About the SLF
This section tells you more about what the SLF is, who funds it, who runs it and who advises on grant decisions. Read below and click the links on the left.
The SLF supports strategic legal work which benefits vulnerable young migrants. We define this as:
- Migrants or the children of migrants,
- Who are under 25,
- Who are living in poverty, and
- Who face significant disadvantage or discrimination in connection with their (or their parents') migration status.
The SLF funds strategic legal work in any area of law where vulnerable young migrants experience disadvantage or discrimination as a result of migration status.

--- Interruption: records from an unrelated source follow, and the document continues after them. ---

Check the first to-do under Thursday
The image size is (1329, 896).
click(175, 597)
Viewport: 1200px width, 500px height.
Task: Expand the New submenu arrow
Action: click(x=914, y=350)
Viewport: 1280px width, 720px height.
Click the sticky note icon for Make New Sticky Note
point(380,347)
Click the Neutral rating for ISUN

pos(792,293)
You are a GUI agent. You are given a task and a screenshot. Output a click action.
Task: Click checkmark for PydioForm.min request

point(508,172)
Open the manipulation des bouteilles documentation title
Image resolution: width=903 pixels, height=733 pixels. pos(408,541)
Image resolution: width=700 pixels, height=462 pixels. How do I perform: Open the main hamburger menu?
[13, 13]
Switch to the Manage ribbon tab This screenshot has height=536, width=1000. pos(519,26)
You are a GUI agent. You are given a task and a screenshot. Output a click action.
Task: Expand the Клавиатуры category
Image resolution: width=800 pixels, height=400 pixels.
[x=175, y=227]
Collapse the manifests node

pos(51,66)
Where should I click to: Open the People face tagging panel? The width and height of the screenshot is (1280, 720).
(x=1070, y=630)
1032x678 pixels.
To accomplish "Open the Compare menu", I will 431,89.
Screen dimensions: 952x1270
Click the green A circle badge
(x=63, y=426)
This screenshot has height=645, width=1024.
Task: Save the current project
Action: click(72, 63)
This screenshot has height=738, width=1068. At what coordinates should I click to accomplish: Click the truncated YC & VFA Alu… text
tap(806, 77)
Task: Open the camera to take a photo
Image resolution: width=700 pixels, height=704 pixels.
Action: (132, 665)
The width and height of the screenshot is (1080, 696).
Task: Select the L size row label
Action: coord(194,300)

The SLF only supports strategic legal work. We define this as work where the impact is likely to go beyond an individual case, and to result in changes to law, policy and practice that will benefit a wider group of people. Applications must be to fund one of two kinds of strategic legal work:
- the research and development of cases pre-litigation including: gathering evidence to test a hypothesis or research to establish authorities' policy and practice, identifying potential plaintiffs/applicants/appellants; researching whether to proceed; translating relevant material; and evaluating a litigation strategy.
- third party "interventions" in existing cases, which allow a non-party intervener to assist the court in arriving in its decision in a case, acting as an amicus curiae, a friend of the court.
Find out more about how to apply to the SLF.
The SLF was established as a pilot by The Diana, Princess of Wales Memorial Fund in October 2011, delivered in partnership with Trust for London and MigrationWork CIC. Since November 2012, the SLF has been a project of Trust for London. From April 2017 the SLF is being managed by the Immigration Law Practitioners' Association (ILPA) and funded by Esmee Fairbairn Foundation, Unbound Philanthropy, Joseph Rowntree Charitable Trust and Paul Hamlyn Foundation.